Worker Amputations Lead to $266K in Fines for Georgia Manufacturer

Following two separate incidents resulting in amputations within a 30-day period, Crespac Inc., a Tucker, Ga.-based manufacturer of thermoformed parts and packaging, has been cited with 34 safety and health violations by OSHA, with proposed penalties totaling $266,400. The agency is citing the company with three willful, four repeat, 19 serious, and one other-than-serious safety violations, as well as five serious and two other-than-serious health violations. The safety violations add up to $249,200, and the health violations add up to an additional $17,200.

Referring to the amputation incidents, OSHA's Atlanta-East Area Office Director Gei-Thae Breezley said, "In both instances, management knew of deficiencies but acted with plain indifference by failing to correct the problems in a timely manner that could have prevented these amputations."

Specializing in the use of recycled and renewable plastic resources, Crespac makes designs and makes custom thermoformed products for the home improvement and consumer products retail markets. Its plants have an extrusion capacity of more than 30 million pounds per year, and the company operates a variety of multi-format thermoforming lines that can accommodate both small and large volume applications. It also offers an array of secondary labeling, packaging and cartoning services to meet specific retail applications.
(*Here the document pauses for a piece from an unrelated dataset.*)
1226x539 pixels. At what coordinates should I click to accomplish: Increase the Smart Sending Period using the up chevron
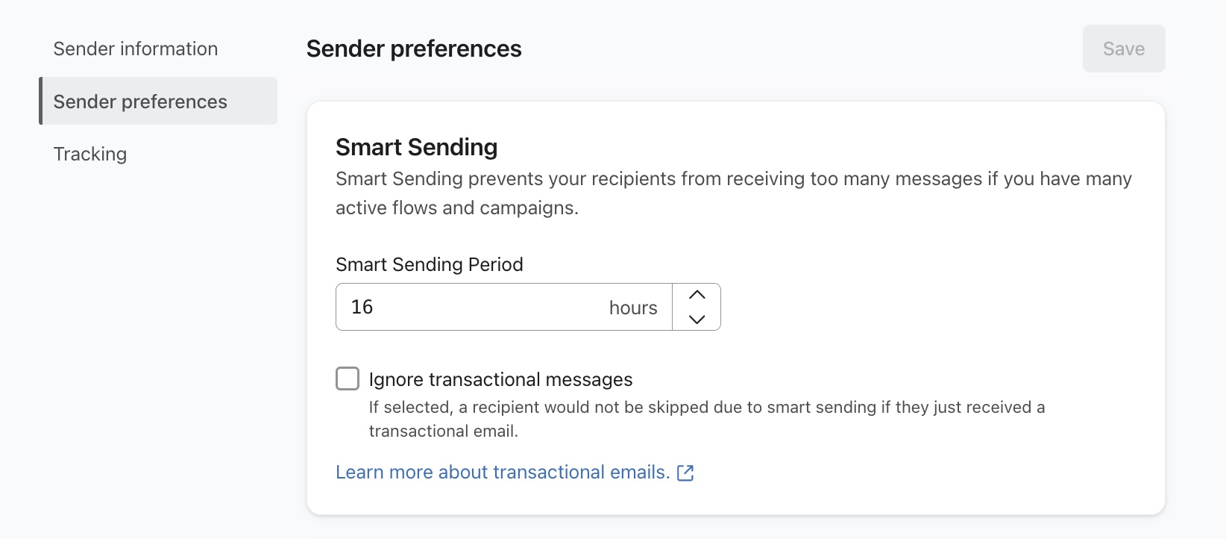697,294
The company is being cited for repeat violations related to having slippery and wet floors, lack of safety guards on machines, machines being operated with broken parts, and employees being exposed to electrical shocks. OSHA issues repeat violations when it finds a substantially similar violation of any standard, regulation, rule or order at any of a company's other facilities in federal enforcement states.

The willful citations Crespac faces result from the company's failure to ensure that all machines had proper safety guards, functional emergency stop cords, and usable safety interlock switches installed on machinery, OSHA said. A willful violation is one committed with intentional, knowing or voluntary disregard for the law's requirements, or with plain indifference to employee safety and health.

Serious violations include fall hazards, slipping and tripping hazards, entrapment hazards, failure to provide proper fire training and equipment, failure to properly train forklift operators, electrical hazards, noise hazards, exposure to hazardous chemicals, and an insufficient respirator program for employees. An OSHA violation is serious if death or serious physical harm can result from a hazard an employer knew or should have known exists.

Other-than-serious violations relate to the company's failure to conduct timely inspections of overhead cranes and related equipment and recordkeeping deficiencies in required OSHA incident logs.

The company has 15 business days from receipt of the citations to comply, request an informal conference with OSHA's area director, or contest the findings before the independent Occupational Safety and Health Review Commission.